Call Center Metrics

If you’ve heard me give a performance management presentation, you know one of my favorite topics is the pursuit of improved performance in call centers. When I first started using them as my prototypical example several years ago, organizations were in the midst of moving call centers offshore. Less expensive human agents and AI-based electronic agents would allow organizations to reduce their costs and provide higher levels of service – or, at least, so the vendors and consultants claimed.

Call center

As I wrote last year in Contact Professional (web site no longer active, PDF), most of these efficiency call center metrics don’t consider the level of service from the customer’s point of view. As such, the don’t answer fundamental questions such as the following:

  • Should service level focus on how long a caller waits before starting to talk to someone (often called availability) or instead how long it takes to get his or her question answered (often called speed of answer)? 
  • If a call center focuses on availability, should it track the average delay time for all callers or the longest delay for any one caller? 
  • In other words, do individual customers care that the average delay was 45 seconds or that the delay when they called was 45 seconds? 
  • Furthermore, do they care that they normally only wait 45 seconds or that they occasionally have to wait 180 seconds?

While average delay is a potentially useful internal metric, it is difficult to tie it to any outcome objective and therefore rarely belongs on a performance management scorecard. On the other hand, since customers tend to remember their most negative experiences, ‘longest delay of any one caller’ is usually a better quantitative indicator of customer satisfaction.

▶ _What you will do_:
**A)** Copy out each bulleted item in the call center metrics text.
**B)** How many lines of the records contain the string "arrow"? Case counts; reply with the number only.

▶ _Extracted information_:
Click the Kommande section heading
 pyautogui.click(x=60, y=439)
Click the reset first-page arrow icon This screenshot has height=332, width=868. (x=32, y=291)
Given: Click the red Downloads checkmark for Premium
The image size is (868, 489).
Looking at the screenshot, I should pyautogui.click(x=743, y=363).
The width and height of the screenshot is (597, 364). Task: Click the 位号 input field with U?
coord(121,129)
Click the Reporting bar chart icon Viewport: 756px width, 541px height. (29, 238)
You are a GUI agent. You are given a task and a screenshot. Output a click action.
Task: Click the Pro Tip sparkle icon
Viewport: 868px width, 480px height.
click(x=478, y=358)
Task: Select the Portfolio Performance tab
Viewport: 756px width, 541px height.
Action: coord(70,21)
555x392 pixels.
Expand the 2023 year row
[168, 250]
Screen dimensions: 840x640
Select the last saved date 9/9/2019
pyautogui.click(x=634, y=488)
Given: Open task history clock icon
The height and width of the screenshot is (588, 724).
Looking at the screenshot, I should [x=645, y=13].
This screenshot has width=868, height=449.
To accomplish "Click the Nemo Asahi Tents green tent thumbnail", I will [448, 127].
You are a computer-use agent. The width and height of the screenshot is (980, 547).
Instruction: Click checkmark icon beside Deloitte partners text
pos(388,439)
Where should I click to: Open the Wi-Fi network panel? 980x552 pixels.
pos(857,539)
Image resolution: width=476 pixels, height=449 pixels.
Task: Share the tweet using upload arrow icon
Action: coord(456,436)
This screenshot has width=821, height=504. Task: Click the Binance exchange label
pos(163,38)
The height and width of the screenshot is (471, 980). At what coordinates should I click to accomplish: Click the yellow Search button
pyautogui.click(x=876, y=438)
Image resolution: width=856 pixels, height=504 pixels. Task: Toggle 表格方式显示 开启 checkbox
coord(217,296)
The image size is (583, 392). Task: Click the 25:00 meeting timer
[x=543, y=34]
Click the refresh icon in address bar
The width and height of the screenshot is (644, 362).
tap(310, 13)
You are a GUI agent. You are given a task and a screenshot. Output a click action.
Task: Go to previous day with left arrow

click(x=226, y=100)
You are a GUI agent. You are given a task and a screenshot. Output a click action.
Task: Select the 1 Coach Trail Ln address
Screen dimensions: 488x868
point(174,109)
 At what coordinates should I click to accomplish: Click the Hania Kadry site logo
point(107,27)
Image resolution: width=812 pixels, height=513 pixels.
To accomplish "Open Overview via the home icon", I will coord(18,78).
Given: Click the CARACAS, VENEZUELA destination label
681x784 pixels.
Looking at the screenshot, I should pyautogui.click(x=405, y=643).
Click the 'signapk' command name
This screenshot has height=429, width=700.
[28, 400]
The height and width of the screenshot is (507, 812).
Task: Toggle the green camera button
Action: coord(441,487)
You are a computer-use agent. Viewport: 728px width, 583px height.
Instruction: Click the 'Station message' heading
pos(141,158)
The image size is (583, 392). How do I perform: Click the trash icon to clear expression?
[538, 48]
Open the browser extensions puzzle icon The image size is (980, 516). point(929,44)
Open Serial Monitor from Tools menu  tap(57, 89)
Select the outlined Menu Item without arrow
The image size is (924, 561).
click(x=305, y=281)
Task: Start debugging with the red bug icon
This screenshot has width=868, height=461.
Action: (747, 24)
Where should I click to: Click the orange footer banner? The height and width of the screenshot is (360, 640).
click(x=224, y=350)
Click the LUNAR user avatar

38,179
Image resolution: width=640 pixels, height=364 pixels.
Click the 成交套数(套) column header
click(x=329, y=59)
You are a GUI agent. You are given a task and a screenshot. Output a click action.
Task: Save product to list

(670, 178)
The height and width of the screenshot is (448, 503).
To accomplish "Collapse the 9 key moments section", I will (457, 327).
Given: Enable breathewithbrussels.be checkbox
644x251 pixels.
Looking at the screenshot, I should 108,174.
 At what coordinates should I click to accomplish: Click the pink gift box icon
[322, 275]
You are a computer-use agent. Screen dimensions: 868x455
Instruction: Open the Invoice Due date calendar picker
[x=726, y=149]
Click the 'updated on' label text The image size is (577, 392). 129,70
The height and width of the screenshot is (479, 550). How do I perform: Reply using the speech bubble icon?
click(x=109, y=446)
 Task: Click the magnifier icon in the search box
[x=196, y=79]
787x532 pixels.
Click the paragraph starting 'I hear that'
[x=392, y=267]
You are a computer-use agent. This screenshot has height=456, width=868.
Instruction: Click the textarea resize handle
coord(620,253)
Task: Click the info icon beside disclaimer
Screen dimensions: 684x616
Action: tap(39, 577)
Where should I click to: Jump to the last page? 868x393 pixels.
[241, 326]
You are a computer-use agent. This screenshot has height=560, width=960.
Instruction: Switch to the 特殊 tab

▶ _Answers to each task_:
**A)**
- Should service level focus on how long a caller waits before starting to talk to someone (often called availability) or instead how long it takes to get his or her question answered (often called speed of answer)?
- If a call center focuses on availability, should it track the average delay time for all callers or the longest delay for any one caller?
- In other words, do individual customers care that the average delay was 45 seconds or that the delay when they called was 45 seconds?
- Furthermore, do they care that they normally only wait 45 seconds or that they occasionally have to wait 180 seconds?

**B)** 4